Uniform $((k_i,v_i)_{i\in I}, q)= \frac{1}{|I|} \sum_i v_i$
Laplace $((k_i,v_i)_{i\in I}, q)= \sum_i w_i v_i, \hspace{2mm} w_i \propto \exp(-\frac{||q - k_i||_1}{l})$
DotProduct $((k_i,v_i)_{i\in I}, q)= \sum_i w_i v_i, \hspace{2mm} w_i \propto \exp(q^\top k_i / \sqrt{d_k})$ where $k_i \in \mathbb{R}^{d_k}$.
Multihead $((k_i,v_i)_{i\in I}, q)= \mathcal{L}^O(\text{concat}(\text{head}_1, \ldots, \text{head}_H))$, $\text{head}_h = \text{DotProduct}((\mathcal{L}^K_h(k_i),\mathcal{L}^V_h(v_i))_{i \in I}, \mathcal{L}^Q_h(q))$
where $\mathcal{L}$ are linear maps with trainable parameters.

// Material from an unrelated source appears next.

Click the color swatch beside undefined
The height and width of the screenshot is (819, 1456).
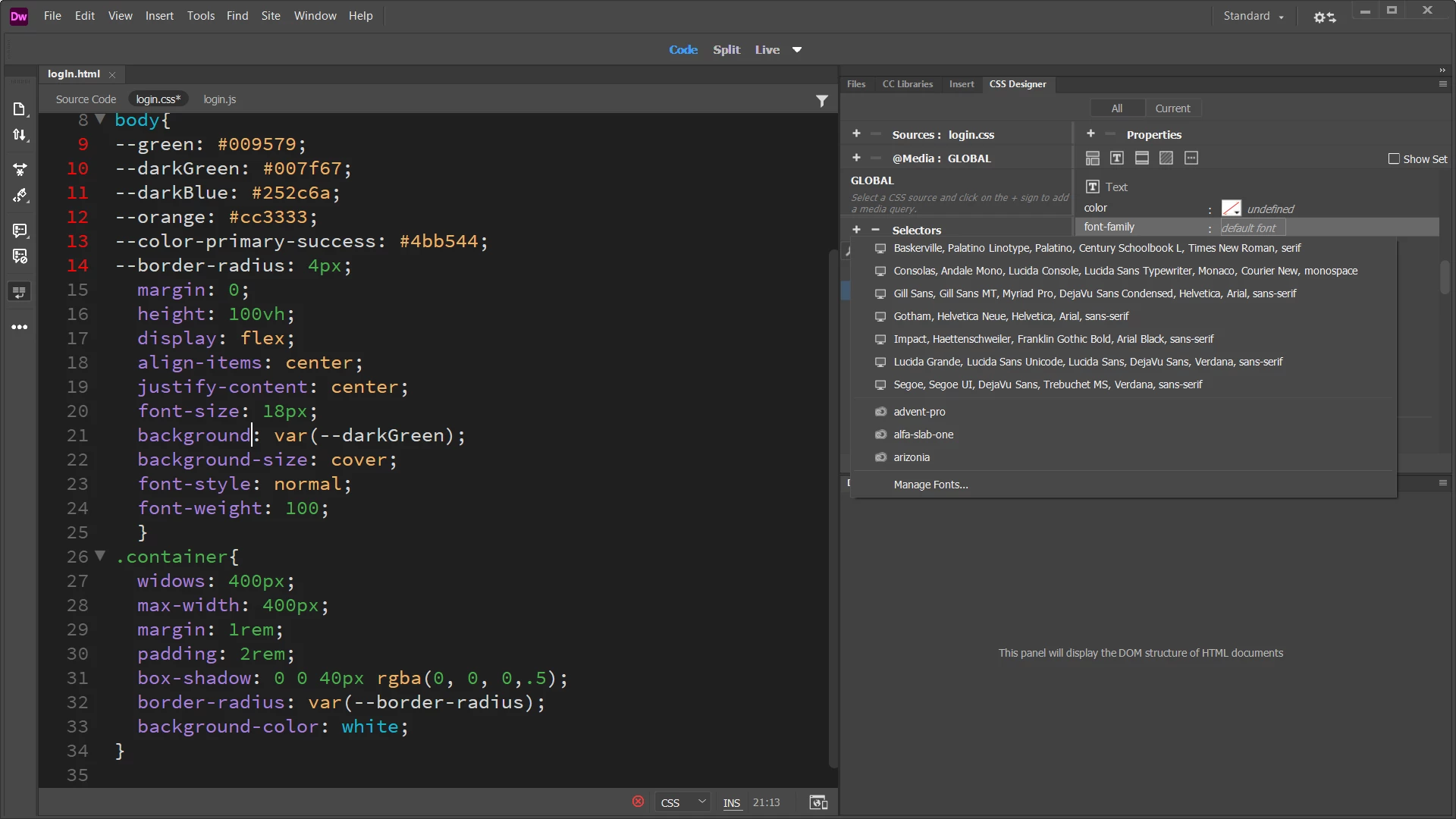[x=1231, y=209]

scale: length scale $l$ in Laplace attention.
normalise: whether to use a softmax so that weights sum to 1 or not.
num_heads: $H$, the number of heads for multihead attention.
In [0]:
def uniform_attention(q, v):
"""Uniform attention. Equivalent to np.
Args:
q: queries. tensor of shape [B,m,d_k].
v: values. tensor of shape [B,n,d_v].
Returns:
tensor of shape [B,m,d_v].
"""
total_points = tf.shape(q)[1]
rep = tf.reduce_mean(v, axis=1, keepdims=True) # [B,1,d_v]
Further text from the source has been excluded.